Australia’s financial regulator ASIC has announced that following an ASIC investigation, four people have been charged criminally for their alleged involvement in a coordinated scheme to pump shares into Australian share values before dumping them at inflated prices.
Syed Yusuf, Larissa Quinlan, Emma Summer and Kurt Stuart were charged at the Downing Center Local Court with conspiring to commit market rigging and false trading, to artificially inflate the price of Australian shares before dropping them.
They face a maximum sentence of 15 years in prison and a fine of more than $1 million for market manipulation.
ASIC alleges that in an organized enterprise the defendants formed a private group on the Telegram app where they discussed and selected penny stocks to announce in the public Telegram group called the ‘ASX Pump and Dump Group’.
The defendants have also been charged with managing the proceeds of crime in relation to the money each obtained from the sale of the shares subject to the pump and dump business.
ASIC chairman Joe Longo said,
“Market manipulation is illegal. Pump and Dump schemes are a form of financial fraud, eroding investor wealth, threatening the integrity of our markets and potentially the wider Australian economy.
“Maintaining the integrity of Australia’s financial markets is a priority for ASIC.
“ASIC monitors the cleanliness of our markets and we take decisive action to disrupt activities that may affect cleanliness. This is why we have taken the action to enter social media forums and post direct warnings to members that their actions may be breaking the law. Concerted attempts to manipulate the market is a criminal offence.”
This matter is being prosecuted by the Commonwealth Director of Public Prosecutions following a referral by ASIC in December 2022.
The case was adjourned to 30 July 2024 at Downing Center Local Court for a remand application for each of the accused.
Record
ASIC monitors trading in Australia’s licensed markets through its sophisticated real-time surveillance system and by integrating trading data with third-party data to monitor pump and dump activity in Australian securities markets. This allows ASIC to see underlying customers, identify networks of related parties and analyze trading patterns.

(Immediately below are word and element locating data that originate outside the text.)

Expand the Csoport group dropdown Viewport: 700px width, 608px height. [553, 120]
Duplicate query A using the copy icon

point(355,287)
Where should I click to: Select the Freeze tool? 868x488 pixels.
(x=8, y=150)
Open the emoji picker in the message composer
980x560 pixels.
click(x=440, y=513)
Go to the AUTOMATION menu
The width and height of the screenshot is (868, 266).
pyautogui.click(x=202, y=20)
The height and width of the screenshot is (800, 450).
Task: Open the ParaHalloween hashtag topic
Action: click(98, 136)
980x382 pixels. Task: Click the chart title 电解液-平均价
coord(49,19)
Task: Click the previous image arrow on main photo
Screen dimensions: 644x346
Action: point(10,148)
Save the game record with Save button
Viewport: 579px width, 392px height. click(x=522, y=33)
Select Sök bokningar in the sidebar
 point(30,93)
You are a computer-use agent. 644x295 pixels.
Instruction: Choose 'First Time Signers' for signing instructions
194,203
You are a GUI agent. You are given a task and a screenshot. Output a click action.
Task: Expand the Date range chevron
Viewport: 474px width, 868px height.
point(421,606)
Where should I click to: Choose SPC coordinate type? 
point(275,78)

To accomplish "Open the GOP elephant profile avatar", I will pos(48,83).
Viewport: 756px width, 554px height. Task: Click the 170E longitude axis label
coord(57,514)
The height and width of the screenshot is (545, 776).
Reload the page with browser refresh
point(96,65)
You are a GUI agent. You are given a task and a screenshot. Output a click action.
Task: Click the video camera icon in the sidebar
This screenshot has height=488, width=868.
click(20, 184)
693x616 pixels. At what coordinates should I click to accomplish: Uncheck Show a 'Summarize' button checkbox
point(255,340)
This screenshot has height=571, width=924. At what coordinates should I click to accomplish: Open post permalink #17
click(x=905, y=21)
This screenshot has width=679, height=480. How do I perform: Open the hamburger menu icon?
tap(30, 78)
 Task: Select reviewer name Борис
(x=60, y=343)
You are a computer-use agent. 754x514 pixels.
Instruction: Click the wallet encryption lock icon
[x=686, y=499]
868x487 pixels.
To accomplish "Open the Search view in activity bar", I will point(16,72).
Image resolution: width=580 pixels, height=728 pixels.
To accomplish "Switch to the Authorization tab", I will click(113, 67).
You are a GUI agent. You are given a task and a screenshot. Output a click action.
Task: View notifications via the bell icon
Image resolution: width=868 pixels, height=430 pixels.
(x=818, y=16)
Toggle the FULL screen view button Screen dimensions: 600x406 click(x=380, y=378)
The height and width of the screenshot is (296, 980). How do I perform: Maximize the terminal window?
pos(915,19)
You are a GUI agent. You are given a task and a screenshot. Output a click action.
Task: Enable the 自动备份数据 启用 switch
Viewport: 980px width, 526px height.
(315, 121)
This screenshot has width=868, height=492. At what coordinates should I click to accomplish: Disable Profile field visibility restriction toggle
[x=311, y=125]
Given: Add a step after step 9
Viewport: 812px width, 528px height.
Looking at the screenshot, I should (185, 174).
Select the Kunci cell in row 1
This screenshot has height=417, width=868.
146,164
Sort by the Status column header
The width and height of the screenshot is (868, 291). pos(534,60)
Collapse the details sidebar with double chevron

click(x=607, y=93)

Over a three-week period in September 2021, nine announcements were made to the ASX Pump and Dump Group to boost select stocks. The defendants allegedly purchased some or all of the shares with the intention of “pumping up” the share price to an artificial target and then selling them when the share price had risen significantly.
In October 2021, ASIC warned traders in a Telegram share market chat room that they may be breaking the law by seeking to organize share price manipulation.
Each of the defendants bought some, but not all, of the stocks they had conspired to announce to members of the ‘ASX Pump and Dump Group’.
The defendants are charged with handling the proceeds of crime in relation to the money they each obtained from the sale of the shares that are the subject of a pump and dump business under Penal Code section 400.4(1) and conspiracy to commit market fraud and false trading, under by s 11.5(1) of the Criminal Code (Cth) and s 1041B(1)(b) of the Corporations Act 2001 (Cth).